Four consecutive serines in the third intracellular loop are the sites for beta-adrenergic receptor kinase-mediated phosphorylation and desensitization of the alpha 2A-adrenergic receptor.

During short term agonist exposure, the alpha 2A-adrenergic receptor (alpha 2AAR) undergoes rapid functional desensitization caused by phosphorylation of the receptor by the beta-adrenergic receptor kinase (beta ARK). This signal quenching is similar in nature to that found with a number of G-protein coupled receptors in which agonist-promoted desensitization is due to beta ARK phosphorylation; like these other receptors, the precise molecular determinants of the receptor required for beta ARK phosphorylation are not known. To delineate such a motif in the human alpha 2AAR (alpha 2C10), we constructed six mutated receptors consisting of deletions or substitutions of Ser-296-299 in the EESSSS sequence of the third intracellular loop of the receptor. These were expressed in Chinese hamster ovary and COS-7 cells, and agonist-promoted desensitization and receptor phosphorylation were assessed. Deletion of the EESSSS sequence and substitution of alanine for all four serines resulted in a total loss of phosphorylation and desensitization. Mutant receptors that retained two of the original serines (AASS and SSAA) underwent agonist-promoted phosphorylation of 55 +/- 7% and 57 +/- 8% of the phosphorylation found for wild type alpha 2C10. Additional substitution mutants (SSSA and SAAA) underwent 77 +/- 1% and 27 +/- 4% of wild type phosphorylation, respectively.
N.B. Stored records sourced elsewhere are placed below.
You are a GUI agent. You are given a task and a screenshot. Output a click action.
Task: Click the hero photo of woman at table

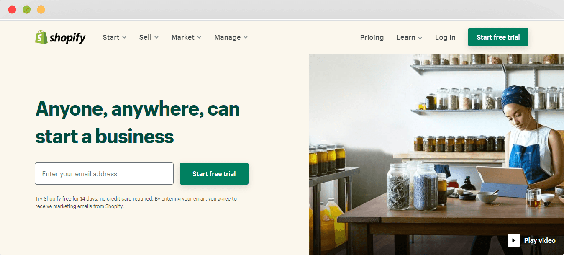pyautogui.click(x=436, y=155)
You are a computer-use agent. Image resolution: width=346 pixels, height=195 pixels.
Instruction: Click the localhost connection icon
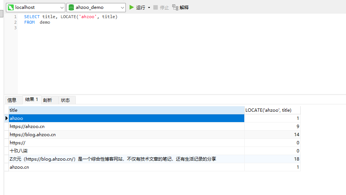(x=10, y=7)

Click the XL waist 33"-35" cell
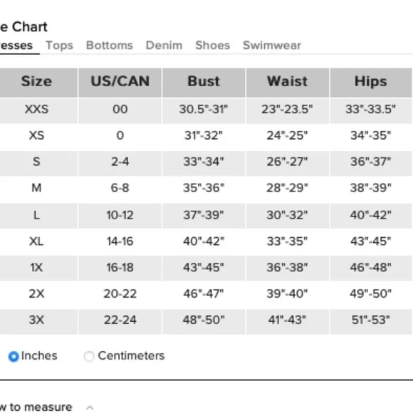[288, 242]
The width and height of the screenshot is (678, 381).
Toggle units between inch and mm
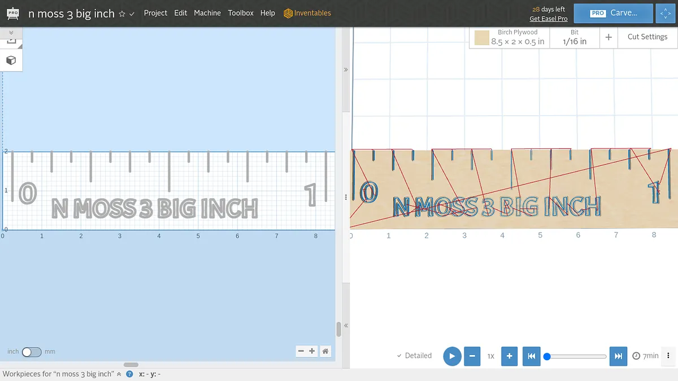(32, 352)
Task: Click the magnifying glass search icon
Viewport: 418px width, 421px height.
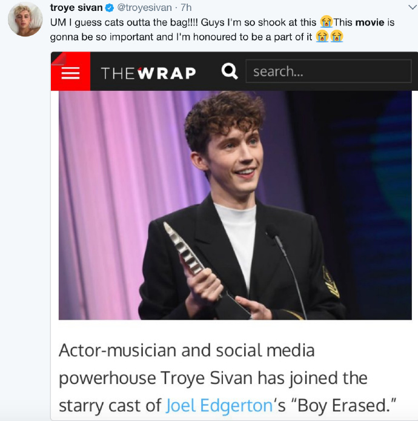Action: 230,71
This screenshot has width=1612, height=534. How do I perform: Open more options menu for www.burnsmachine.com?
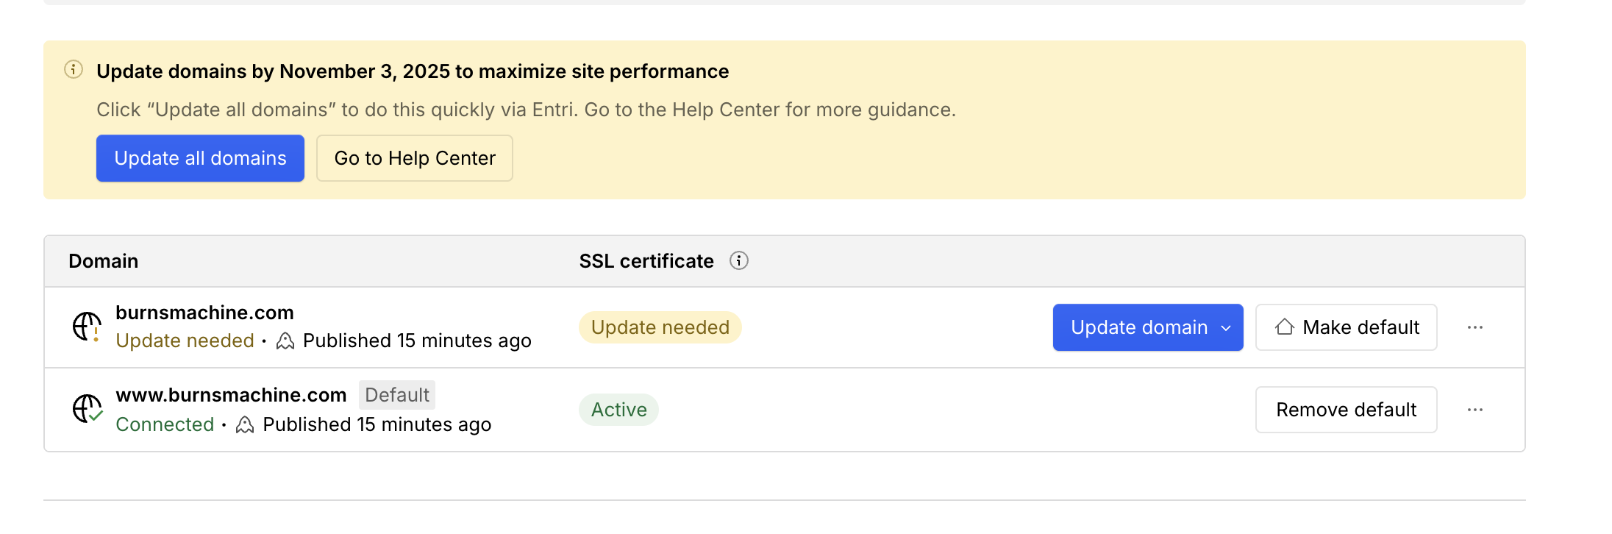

Thus, substitution of alanine for each additional serine decreased overall phosphorylation as compared with wild type alpha 2C10 by approximately 25%, which is consistent with all 4 serines being phosphorylated. Mutated receptors that only partially phosphorylated (as compared with wild type) failed to undergo agonist-promoted desensitization. Thus, beta ARK-mediated phosphorylation of alpha 2C10 occurs at Ser-296-299 in the third intracellular loop, and this represents the critical step in rapid agonist-promoted desensitization. A number of other G-protein coupled receptors that undergo desensitization have a sequence motif similar to that which we have found for beta ARK-mediated phosphorylation of alpha 2C10, suggesting that these receptors may also be substrates for beta ARK.